Re: [PATCH RESEND 2/2] x86/locking: Use asm_inline for {,try_}cmpxchg{64,128} emulations

Uros Bizjak <ubizjak@xxxxxxxxx> · Fri, 14 Feb 2025 08:25:55 +0100

On Thu, Feb 13, 2025 at 11:52 PM Dave Hansen <dave.hansen@xxxxxxxxx> wrote:
>
> On 2/13/25 14:13, Uros Bizjak wrote:
> > On Thu, Feb 13, 2025 at 9:48 PM Dave Hansen <dave.hansen@xxxxxxxxx> wrote:
> >> On 2/13/25 11:14, Uros Bizjak wrote:
> >>> According to [1], the usage of asm pseudo directives in the asm template
> >>> can confuse the compiler to wrongly estimate the size of the generated
> >>> code. ALTERNATIVE macro expands to several asm pseudo directives, so
> >>> its usage in {,try_}cmpxchg{64,128} causes instruction length estimate
> >>> to fail by an order of magnitude (the compiler estimates the length of
> >>> an asm to be more than 20 instructions).
> >>
> >> Just curious, but how did you come up with the "20 instructions" number?
> >
> > Currently, a patched GCC compiler is needed (please see
> > asm_insn_count() and asm_str_count() functions in gcc/final.cc on how
> > the asm length is calculated) to report the length. For historic
> > reasons, the length of asm is not printed in asm dumps, but recently a
> > GCC PR was filled with a request to change this).
>
> So, that's also good info to add. You can  even do it in the changelog
> with little more space than the existing changelog:
>
>         ... fail by an order of magnitude (a hacked-up gcc shows that it
>         estimates the length of an asm to be more than 20 instructions).
>
> ...
> >> Is any of this measurable? Is there any objective data to support that
> >> this change is a good one?
> >
> > Actually, "asm inline" was added to the GCC compiler just for this
> > purpose by request from the linux community [1].
>
> Wow, that's really important important information.
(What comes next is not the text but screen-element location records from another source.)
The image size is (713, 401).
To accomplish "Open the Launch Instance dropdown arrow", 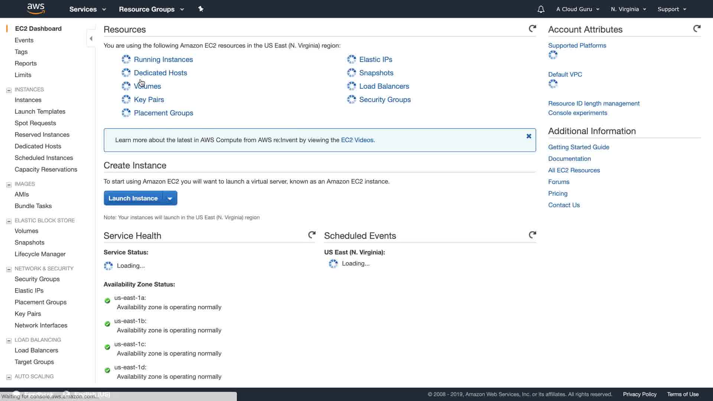I will [x=170, y=198].
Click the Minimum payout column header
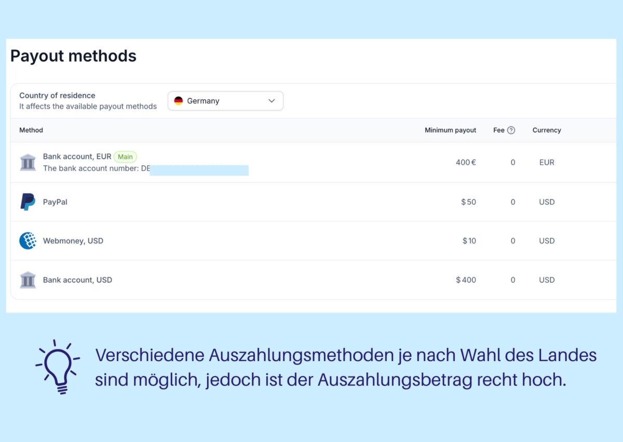 pyautogui.click(x=450, y=130)
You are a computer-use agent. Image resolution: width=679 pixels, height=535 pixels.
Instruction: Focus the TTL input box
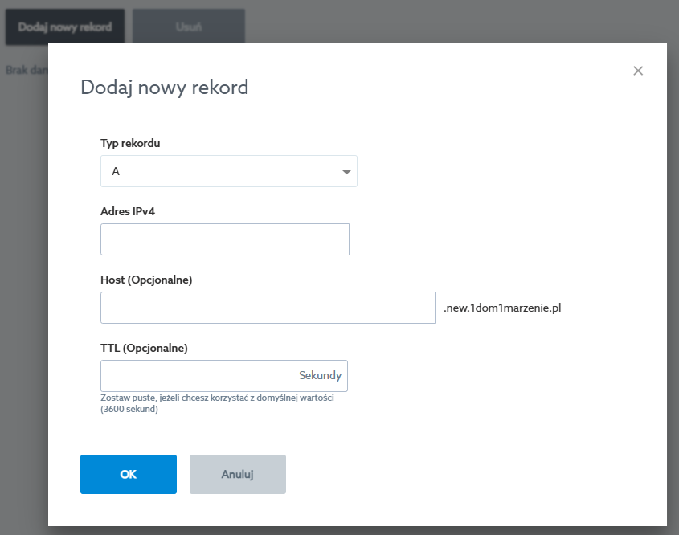197,376
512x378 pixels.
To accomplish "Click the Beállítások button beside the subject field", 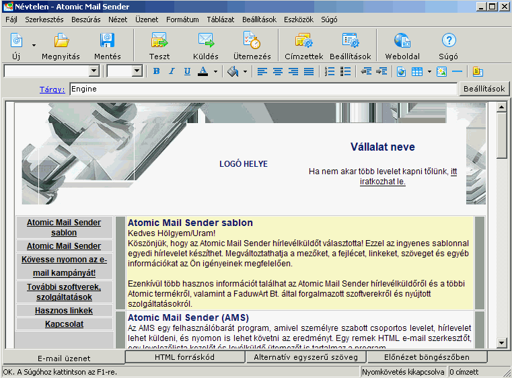I will pos(484,89).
Shouldn't the fact
> that this is leveraging a new feature that we asked for specifically get
> called out somewhere?
>
> Who asked for it? Are they on cc? Do they agree that this feature fills
> the gap they wanted filled?

asm_inline is already used in some 40-50 places throughout the tree,
but there still remain some places that could benefit from it.

> > My patch follows the
> > example of other similar macros (e.g. arch/x86/include/alternative.h)
> > and adds the same cure to asms that will undoubtedly result in a
> > single instruction [*].  The benefit is much more precise length
> > estimation, so compiler heuristic is able to correctly estimate the
> > benefit of inlining, not being skewed by excessive use of
> > __always_inline directive. OTOH, it is hard to back up compiler
> > decisions by objective data, as inlining decisions depend on several
> > factors besides function size (e.g. how hot/cold is function), so a
> > simple comparison of kernel sizes does not present the full picture.
>
> Yes, the world is complicated. But, honestly, one data point is a
> billion times better than zero. Right now, we're at zero.
>
> >> It's quite possible that someone did the "asm" on purpose because
> >> over-estimating the size was a good thing.
> >
> > I doubt this would be the case, and I would consider the code that
> > depends on this detail defective. The code that results in one asm
> > instruction should be accounted as such, no matter what internal
> > details are exposed in the instruction asm template.
>
> Yeah, but defective or not, if this causes a regression, it's either not
> getting applied to gets reverted.
>
> All that I'm asking here is that someone look at the kernel after the
> patch gets applied and sanity check it. Absolutely basic scientific
> method stuff. Make a hypothesis about what it will do:
>
>         1. Inline these locking functions
>         2. Make the kernel go faster for _something_
>
> and if it doesn't match the hypothesis, then try and figure out why. You
> don't have to do every config or every compiler. Just do one config and
> one modern compiler.
>
> Right now, this patch is saying:
>
>         1. gcc appears to have done something that might be suboptimal
>         2. gcc has a new feature that might make it less suboptimal
>         3. here's a patch that should optimize things
>         ...
>
> but then it leaves us hanging.  There's a lot of "mights" and "shoulds"
> in there, but nothing that shows that this actually does anything
> positive in practice.

Let me harvest some data and report the findings in a V2 ChangeLog.
However, these particular macros are rarely used, so I don't expect
some big changes in the generated asm code.

> Maybe I'm just a dummy and this is just an obvious improvement that I
> can't grasp. If so, sorry for being so dense, but I'm going to need a
> little more education before this gets applied.

Thanks,
Uros.